There is a significant point found in this passage that many in the church today forget; even I do this from time to time but God is working on my mindset and changing me. What is it?

True or False: People are brought to the Lord, not to the Church. It is Jesus who adds the believer to His Church, not us.

If this is true, then how should this impact us here at MPCC?

As this great revival is going on, Paul is in the shadows in Tarsus, many miles away from Antioch. I didn’t really think about this before until I started to prepare for this lesson but life for Paul probably wasn’t very cozy. He returned home to an area that was very Jewish converted to believing that Jesus is God and His Lord. I doubt that revelation went over very well with the Jewish authorities in Tarsus. Most likely he would not have been welcomed in his own home, his own community or his local synagogue. Most scholars believe he would have been in hiding. But don’t miss the big picture here; it was during this time that Saul lost his confidence in the flesh that he wrote about so many times.

2 Corinthians 12:2-4, 7 I know a man in Christ who fourteen years ago was caught up to the third heaven. Whether it was in the body or out of the body I do not know—God knows. And I know that this man—whether in the body or apart from the body I do not know, but God knows—was caught up to paradise. He heard inexpressible things, things that man is not permitted to tell. To keep me from becoming conceited because of these surpassingly great revelations, there was given me a thorn in my flesh, a messenger of Satan, to torment me.

To understand the context of this passage better, if we do the math, 14 years from the time Paul wrote this letter to the Corinthians would have been the time he was still in Tarsus. Paul, in the shadows was learning to count on God and not on the flesh. This was Paul’s greatest potential weakness since being a former Pharisee. Time in waiting helped to sure that problem in him. It didn’t just magically go away once he was converted to Christ; it took some time to remove so Paul was ready for what was really coming his way. Paul goes on to say:

2 Corinthians 12: 9-10 But he said to me, “My grace is sufficient for you, for my power is made perfect in weakness.” Therefore I will boast all the more gladly about my weaknesses, so that Christ’s power may rest on me. That is why, for Christ’s sake, I delight in weaknesses, in insults, in hardships, in persecutions, in difficulties. For when I am weak, then I am strong.

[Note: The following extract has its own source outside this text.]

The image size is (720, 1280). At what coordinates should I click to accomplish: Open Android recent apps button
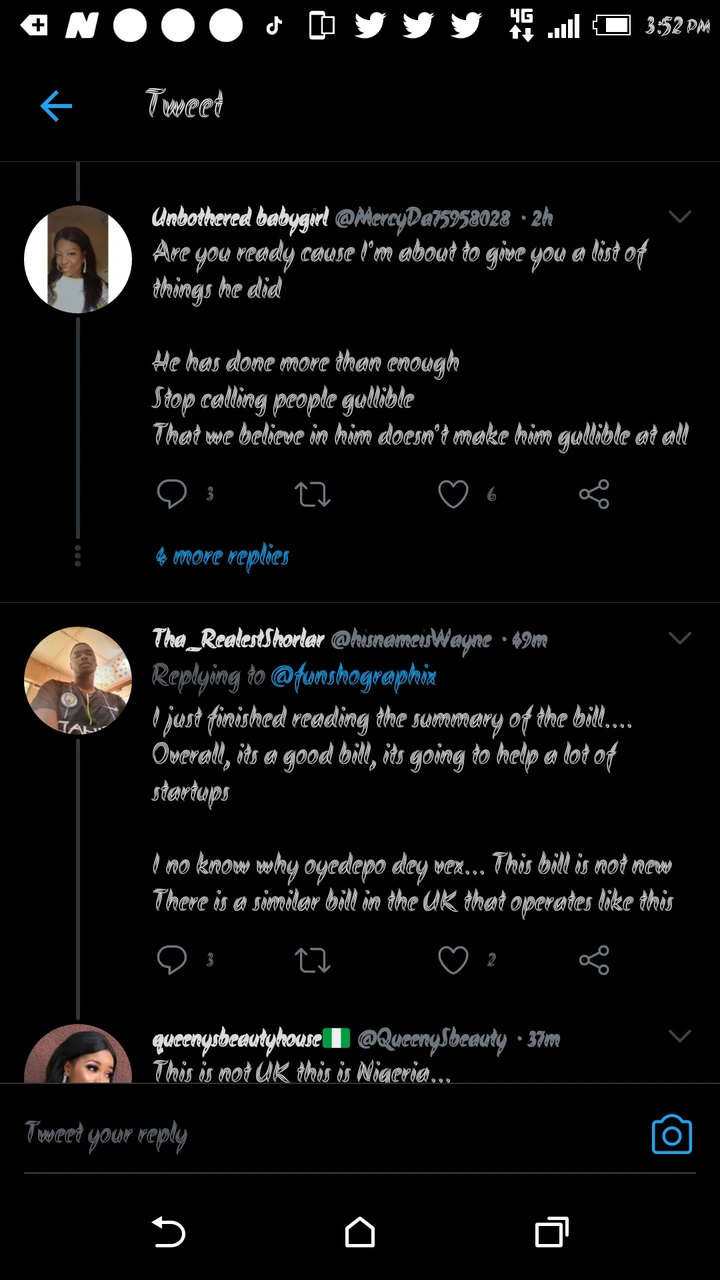(551, 1232)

Have you ever prayed to God to help you in a great time of need and God seemed silent? I’ve herd people express that God isn’t listening or doing anything? Based on what Paul wrote in verses 9-10, what could be going on? Does God listen and act to our requests?

Acts 11:25-26 Then Barnabas went to Tarsus to look for Saul, and when he found him, he brought him to Antioch. So for a whole year Barnabas and Saul met with the church and taught great numbers of people. The disciples were called Christians first at Antioch.

There is something really important here; it was Barnabas who went looking for Saul. Saul didn’t flood the ministry scene with his resume looking for a job. Saul waited until God called him.